- [Exercise aim]: Copy out all the entries shown below, exactly as they appear.

★ ★ ★ ★ ★ ★ ★

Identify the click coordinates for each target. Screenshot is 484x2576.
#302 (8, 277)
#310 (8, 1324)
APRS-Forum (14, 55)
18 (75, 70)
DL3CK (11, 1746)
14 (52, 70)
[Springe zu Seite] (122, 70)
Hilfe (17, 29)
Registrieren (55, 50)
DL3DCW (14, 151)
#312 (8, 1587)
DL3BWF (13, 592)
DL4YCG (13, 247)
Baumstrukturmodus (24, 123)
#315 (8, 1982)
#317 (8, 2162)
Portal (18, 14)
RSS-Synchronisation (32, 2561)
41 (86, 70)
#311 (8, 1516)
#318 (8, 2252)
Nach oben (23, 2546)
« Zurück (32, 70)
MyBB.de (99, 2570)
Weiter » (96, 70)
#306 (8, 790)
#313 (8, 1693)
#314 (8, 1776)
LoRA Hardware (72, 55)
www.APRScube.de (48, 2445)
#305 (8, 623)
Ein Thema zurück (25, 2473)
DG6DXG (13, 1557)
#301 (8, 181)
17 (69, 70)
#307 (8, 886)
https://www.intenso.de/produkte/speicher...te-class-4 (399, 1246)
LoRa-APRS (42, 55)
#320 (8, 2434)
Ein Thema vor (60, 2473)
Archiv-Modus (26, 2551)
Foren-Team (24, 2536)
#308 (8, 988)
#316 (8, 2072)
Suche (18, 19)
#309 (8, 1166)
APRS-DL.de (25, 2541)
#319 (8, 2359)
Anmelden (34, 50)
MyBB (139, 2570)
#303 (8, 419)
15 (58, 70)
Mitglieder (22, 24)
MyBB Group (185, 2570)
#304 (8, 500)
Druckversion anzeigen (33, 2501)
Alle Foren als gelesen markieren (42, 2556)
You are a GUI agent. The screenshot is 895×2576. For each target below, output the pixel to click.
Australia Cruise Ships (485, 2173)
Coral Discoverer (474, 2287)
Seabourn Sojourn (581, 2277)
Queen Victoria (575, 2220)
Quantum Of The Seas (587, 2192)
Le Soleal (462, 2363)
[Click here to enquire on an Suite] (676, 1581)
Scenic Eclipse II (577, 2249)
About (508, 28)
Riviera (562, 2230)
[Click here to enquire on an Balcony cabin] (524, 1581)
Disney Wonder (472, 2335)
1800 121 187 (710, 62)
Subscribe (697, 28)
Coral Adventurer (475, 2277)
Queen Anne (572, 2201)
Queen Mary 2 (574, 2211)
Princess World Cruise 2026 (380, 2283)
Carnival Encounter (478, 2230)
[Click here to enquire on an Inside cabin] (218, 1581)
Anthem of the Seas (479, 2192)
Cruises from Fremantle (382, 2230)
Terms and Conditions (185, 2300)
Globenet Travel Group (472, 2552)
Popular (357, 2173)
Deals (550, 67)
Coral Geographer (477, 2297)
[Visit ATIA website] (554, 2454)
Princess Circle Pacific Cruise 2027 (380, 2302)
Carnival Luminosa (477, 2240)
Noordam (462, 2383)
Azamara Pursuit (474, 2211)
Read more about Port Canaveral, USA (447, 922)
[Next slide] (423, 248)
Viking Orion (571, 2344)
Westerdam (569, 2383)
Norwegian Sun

★ ★ ★ ★ ★ ★ ★

- [Written response]:
Identify the click coordinates for each target. Screenshot is 484x2576.
#302 (8, 277)
#310 (8, 1324)
APRS-Forum (14, 55)
18 (75, 70)
DL3CK (11, 1746)
14 (52, 70)
[Springe zu Seite] (122, 70)
Hilfe (17, 29)
Registrieren (55, 50)
DL3DCW (14, 151)
#312 (8, 1587)
DL3BWF (13, 592)
DL4YCG (13, 247)
Baumstrukturmodus (24, 123)
#315 (8, 1982)
#317 (8, 2162)
Portal (18, 14)
RSS-Synchronisation (32, 2561)
41 (86, 70)
#311 (8, 1516)
#318 (8, 2252)
Nach oben (23, 2546)
« Zurück (32, 70)
MyBB.de (99, 2570)
Weiter » (96, 70)
#306 (8, 790)
#313 (8, 1693)
#314 (8, 1776)
LoRA Hardware (72, 55)
www.APRScube.de (48, 2445)
#305 (8, 623)
Ein Thema zurück (25, 2473)
DG6DXG (13, 1557)
#301 (8, 181)
17 (69, 70)
#307 (8, 886)
https://www.intenso.de/produkte/speicher...te-class-4 (399, 1246)
LoRa-APRS (42, 55)
#320 (8, 2434)
Ein Thema vor (60, 2473)
Archiv-Modus (26, 2551)
Foren-Team (24, 2536)
#308 (8, 988)
#316 (8, 2072)
Suche (18, 19)
#309 (8, 1166)
APRS-DL.de (25, 2541)
#319 (8, 2359)
Anmelden (34, 50)
MyBB (139, 2570)
#303 (8, 419)
15 (58, 70)
Mitglieder (22, 24)
MyBB Group (185, 2570)
#304 (8, 500)
Druckversion anzeigen (33, 2501)
Alle Foren als gelesen markieren (42, 2556)
You are a GUI agent. The screenshot is 895×2576. For each target below, output the pixel to click.
Australia Cruise Ships (485, 2173)
Coral Discoverer (474, 2287)
Seabourn Sojourn (581, 2277)
Queen Victoria (575, 2220)
Quantum Of The Seas (587, 2192)
Le Soleal (462, 2363)
[Click here to enquire on an Suite] (676, 1581)
Scenic Eclipse II (577, 2249)
About (508, 28)
Riviera (562, 2230)
[Click here to enquire on an Balcony cabin] (524, 1581)
Disney Wonder (472, 2335)
1800 121 187 (710, 62)
Subscribe (697, 28)
Coral Adventurer (475, 2277)
Queen Anne (572, 2201)
Queen Mary 2 (574, 2211)
Princess World Cruise 2026 (380, 2283)
Carnival Encounter (478, 2230)
[Click here to enquire on an Inside cabin] (218, 1581)
Anthem of the Seas (479, 2192)
Cruises from Fremantle (382, 2230)
Terms and Conditions (185, 2300)
Globenet Travel Group (472, 2552)
Popular (357, 2173)
Deals (550, 67)
Coral Geographer (477, 2297)
[Visit ATIA website] (554, 2454)
Princess Circle Pacific Cruise 2027 (380, 2302)
Carnival Luminosa (477, 2240)
Noordam (462, 2383)
Azamara Pursuit (474, 2211)
Read more about Port Canaveral, USA (447, 922)
[Next slide] (423, 248)
Viking Orion (571, 2344)
Westerdam (569, 2383)
Norwegian Sun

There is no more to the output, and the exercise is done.